| Source passage |

We have it too: Penang is the best place for real, authentic, affordable food – halal (below) or non-halal. There is no need to travel to Thailand for a delicious meal, says the writer. — The Star


I have lost count of my many trips to Hatyai because I am from Penang, which is just a short trip across the border.

I took an “uncle” to watch a “tiger show” and after an hour, we were utterly disappointed.

Scam was not an oft-used word then but we didn’t see any tigers at all. I had a tough time pacifying the flabbergasted uncle, who was still complaining about being cheated, even after we returned to Penang.“Better we go to Zoo Negara the next time. Not going back again,” he said.

I also could not convince him that the chickens along the way into Hatyai were really good. I mean roast chickens, the type we eat!

Back to the monsoon season. Kelantan and Terengganu could be better options than Hatyai.

| Excerpted data |
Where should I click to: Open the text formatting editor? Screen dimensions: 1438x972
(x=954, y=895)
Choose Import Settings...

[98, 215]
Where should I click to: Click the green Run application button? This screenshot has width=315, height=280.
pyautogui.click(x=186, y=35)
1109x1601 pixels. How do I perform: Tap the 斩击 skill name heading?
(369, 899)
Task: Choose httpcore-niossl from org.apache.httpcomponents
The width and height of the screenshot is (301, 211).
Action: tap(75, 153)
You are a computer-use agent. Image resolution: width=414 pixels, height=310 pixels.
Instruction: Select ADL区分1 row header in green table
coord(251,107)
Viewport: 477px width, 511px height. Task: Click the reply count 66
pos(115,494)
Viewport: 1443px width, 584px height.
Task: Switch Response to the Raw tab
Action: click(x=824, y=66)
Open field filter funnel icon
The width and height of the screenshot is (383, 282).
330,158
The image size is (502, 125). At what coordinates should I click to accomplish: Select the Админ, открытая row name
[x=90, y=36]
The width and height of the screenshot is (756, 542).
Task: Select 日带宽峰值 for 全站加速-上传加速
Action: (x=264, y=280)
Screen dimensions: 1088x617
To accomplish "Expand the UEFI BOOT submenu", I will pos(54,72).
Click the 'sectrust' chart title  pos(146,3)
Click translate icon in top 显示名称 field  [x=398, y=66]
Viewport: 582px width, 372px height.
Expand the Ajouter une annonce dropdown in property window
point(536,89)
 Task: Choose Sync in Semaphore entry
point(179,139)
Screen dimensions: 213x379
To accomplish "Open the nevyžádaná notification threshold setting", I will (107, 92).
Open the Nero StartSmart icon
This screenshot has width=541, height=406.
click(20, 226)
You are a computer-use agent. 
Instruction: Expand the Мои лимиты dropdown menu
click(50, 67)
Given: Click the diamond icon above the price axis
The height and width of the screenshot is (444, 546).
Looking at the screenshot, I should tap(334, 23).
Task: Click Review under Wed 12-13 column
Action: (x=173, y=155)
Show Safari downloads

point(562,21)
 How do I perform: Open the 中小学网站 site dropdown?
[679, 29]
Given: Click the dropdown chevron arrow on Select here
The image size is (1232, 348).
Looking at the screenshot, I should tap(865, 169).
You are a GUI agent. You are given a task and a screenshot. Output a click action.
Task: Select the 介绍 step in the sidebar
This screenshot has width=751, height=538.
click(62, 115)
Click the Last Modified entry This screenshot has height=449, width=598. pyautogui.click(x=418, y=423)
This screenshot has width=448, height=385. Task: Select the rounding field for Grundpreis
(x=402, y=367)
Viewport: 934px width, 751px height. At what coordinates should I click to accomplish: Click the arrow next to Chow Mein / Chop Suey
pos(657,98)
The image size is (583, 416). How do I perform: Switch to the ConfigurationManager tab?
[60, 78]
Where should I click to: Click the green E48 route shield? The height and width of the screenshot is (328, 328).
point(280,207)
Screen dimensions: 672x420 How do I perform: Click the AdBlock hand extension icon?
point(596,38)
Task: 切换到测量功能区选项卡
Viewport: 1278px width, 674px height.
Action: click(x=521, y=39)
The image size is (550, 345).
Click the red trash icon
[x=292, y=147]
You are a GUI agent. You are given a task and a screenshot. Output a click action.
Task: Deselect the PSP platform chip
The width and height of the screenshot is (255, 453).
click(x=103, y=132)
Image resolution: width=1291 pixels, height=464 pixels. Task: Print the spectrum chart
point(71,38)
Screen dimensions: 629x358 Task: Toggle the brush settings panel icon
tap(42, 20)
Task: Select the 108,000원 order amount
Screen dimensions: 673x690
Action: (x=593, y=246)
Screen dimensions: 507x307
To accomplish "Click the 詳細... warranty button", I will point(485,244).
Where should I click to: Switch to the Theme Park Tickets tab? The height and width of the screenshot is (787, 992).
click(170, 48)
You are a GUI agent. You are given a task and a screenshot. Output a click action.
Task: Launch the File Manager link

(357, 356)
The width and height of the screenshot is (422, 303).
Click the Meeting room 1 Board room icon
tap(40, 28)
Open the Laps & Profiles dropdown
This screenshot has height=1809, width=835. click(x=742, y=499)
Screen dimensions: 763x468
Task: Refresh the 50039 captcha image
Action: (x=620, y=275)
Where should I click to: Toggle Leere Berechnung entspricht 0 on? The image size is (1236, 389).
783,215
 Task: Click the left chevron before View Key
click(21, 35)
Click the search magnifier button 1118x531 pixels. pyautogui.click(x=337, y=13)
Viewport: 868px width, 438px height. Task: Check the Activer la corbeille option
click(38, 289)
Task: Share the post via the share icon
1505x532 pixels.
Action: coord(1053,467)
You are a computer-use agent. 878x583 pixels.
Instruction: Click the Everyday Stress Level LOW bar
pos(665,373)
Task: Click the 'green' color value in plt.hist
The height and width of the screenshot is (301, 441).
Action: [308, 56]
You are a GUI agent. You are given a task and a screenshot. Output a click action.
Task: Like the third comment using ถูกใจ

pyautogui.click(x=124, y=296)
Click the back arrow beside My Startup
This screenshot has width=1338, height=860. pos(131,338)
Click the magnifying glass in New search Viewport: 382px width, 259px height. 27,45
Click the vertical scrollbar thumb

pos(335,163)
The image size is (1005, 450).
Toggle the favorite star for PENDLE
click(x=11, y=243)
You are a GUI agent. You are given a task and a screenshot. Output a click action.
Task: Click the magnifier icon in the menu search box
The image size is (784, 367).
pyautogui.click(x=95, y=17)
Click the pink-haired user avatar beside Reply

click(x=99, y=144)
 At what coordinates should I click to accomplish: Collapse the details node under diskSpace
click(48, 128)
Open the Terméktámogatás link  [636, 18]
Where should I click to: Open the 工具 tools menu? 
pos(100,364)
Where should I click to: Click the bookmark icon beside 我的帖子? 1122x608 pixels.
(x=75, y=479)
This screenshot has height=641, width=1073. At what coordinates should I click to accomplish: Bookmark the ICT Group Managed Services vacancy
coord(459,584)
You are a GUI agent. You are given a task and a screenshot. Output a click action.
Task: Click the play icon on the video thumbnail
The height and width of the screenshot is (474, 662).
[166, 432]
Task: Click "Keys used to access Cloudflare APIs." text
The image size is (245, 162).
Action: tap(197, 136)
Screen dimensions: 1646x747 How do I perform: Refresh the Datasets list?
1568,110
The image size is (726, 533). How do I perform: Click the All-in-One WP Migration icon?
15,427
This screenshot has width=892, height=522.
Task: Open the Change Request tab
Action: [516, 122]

| Complete the following |
#1 Shorten the paragraph of the piece about trips to Hatyai that begins "Scam was not an oft-used word then," keeping its main facts.
#2 Write the next few sentences of the piece about trips to Hatyai, picking up after its final line.
The items have no connection to the piece about trips to Hatyai.

| Per-task outputs |
#1 "Scam" was not a common word then, but no tigers appeared at the show. The uncle was stunned and kept complaining about being cheated even after they returned to Penang. He said they should go to Zoo Negara next time and that he would not go back.

#2
Tourists do not need to fork out a pile of money for beach chalets. They can just plunge into the flowing flood waters anywhere and anytime.

Let’s be fair. When Terengganu was under Barisan Nasional, the monsoon season was promoted too.

I am glad no Malaysians are going to Thailand for durians. It will be a poor reason, or more accurate, a poor excuse.

We should also promote Malaysia’s Dewan Rakyat as a tourism spot for comedy hour.

The year-end would be the best time as the meeting is the longest, beginning in October and continuing until December.

It could be our best tourism export and I am convinced Singaporeans will love it. Their Parliament pales in comparison.

Some of our politicians may not be known for their transparency and accountability but you can be sure they are competent in one thing – incompetency. And they will make a public display of it on the Dewan Rakyat Comedy Hour.

Singapore’s parliamentary debates are at sub-school standards level, seriously. There is just no drama or theatrics.

I saw on TV one nervous Opposition Member of Parlia-ment literally trembling away. Poor thing.

In Malaysia, we had an MP who made an outrageous claim that DAP leaders had blood links to Chin Peng and Lee Kuan Yew, and stays insistent that she is right.

To make things more comical, her party supporters sportingly raised over RM925,000 to pay her defamation losses to the plaintiffs.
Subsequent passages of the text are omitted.